Hannover (sid). Der Hannoveraner Soziologe Dr. Gunter A. Pilz, persönlicher Berater des DFB-Präsidenten Egidius Braun in Sicherheitsfragen, im Gespräch mit dem Sport-Informations-Dienst (sid). Pilz warnte davor, die "Auseinandersetzungen von Istanbul zu einer Hooligan-Schlacht zu machen".

sid: "Zwei Todesopfer in Istanbul haben die Diskussionen über die Randale im Fußball wieder neu angeheizt. Gibt es in der Türkei überhaupt eine Hooligansszene?"

Dr. Gunter A. Pilz (Hannover): "Wenn es Tote im Fußball gibt, reden alle vermeintlichen Experten immer schnell von Hooligans. Ich glaube, dass es sich bei den Vorfällen in Istanbul keineswegs um Auseinandersetzungen zwischen Hooligan-Gruppen handelt. Die gehen anders vor. Ich glaube, dass in einem Vergnügungsviertel von Istanbul betrunkene Fußballfans aneinander geraten sind und die eine Seite offenbar überreagiert hat."

sid: "Hat auch die Polizei überreagiert?"

Pilz: "Das möchte ich aus der Entfernung nicht beurteilen."

sid: "Was sind die Konsequenzen aus den Vorfällen von Istanbul?"
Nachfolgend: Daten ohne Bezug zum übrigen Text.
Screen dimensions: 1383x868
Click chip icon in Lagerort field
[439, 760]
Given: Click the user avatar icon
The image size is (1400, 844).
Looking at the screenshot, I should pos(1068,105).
Pilz: "Die Konsequenz aus den Vorfällen betrifft konkret die Endrunde um die Fußball-Europameisterschaft 2000 in Belgien und den Niederlanden. Ich befürchte nach den Toten von Istanbul Racheaktionen britischer Hooligans in Belgien und den Niederlanden. Damit wird man sich sehr ernsthaft auseinandersetzen müssen. Diese Situation kann zusätzliche Brisanz in eine ohnehin schon angespannte Situation bringen."

sid: "Worauf sind die gewalttätigen Ausschreitungen von Istanbul zurückzuführen?"

Pilz: "Das sind Auseinandersetzungen zwischen Jugendlichen. Und die Überreaktion der Türken liegt in ihrer Mentalität. Dort wird vielleicht schneller ein Messer gezogen als anderswo. Es kommt auch nicht von ungefähr, dass sich die Bürger des Stadtteils offenbar an den Auseinanderstzungen beteiligt haben. Das Ganze zu einer Schlacht von Hooligans zu machen, ist jedenfalls vollkommen verfehlt. Dennoch bleibt das Gewaltproblem natürlich ein sehr ernsthaftes."

sid: "Sie sind persönlicher Berater von DFB-Präsident Egidius Braun in Sicherheitsfragen. Wie reagiert der Präsident?"

Pilz: "Egidius Braun nimmt das Gewaltproblem und die soziale Funktion des Fußballs sehr ernst. Wesentlich ernster als jeder andere Funktionär im Fußball."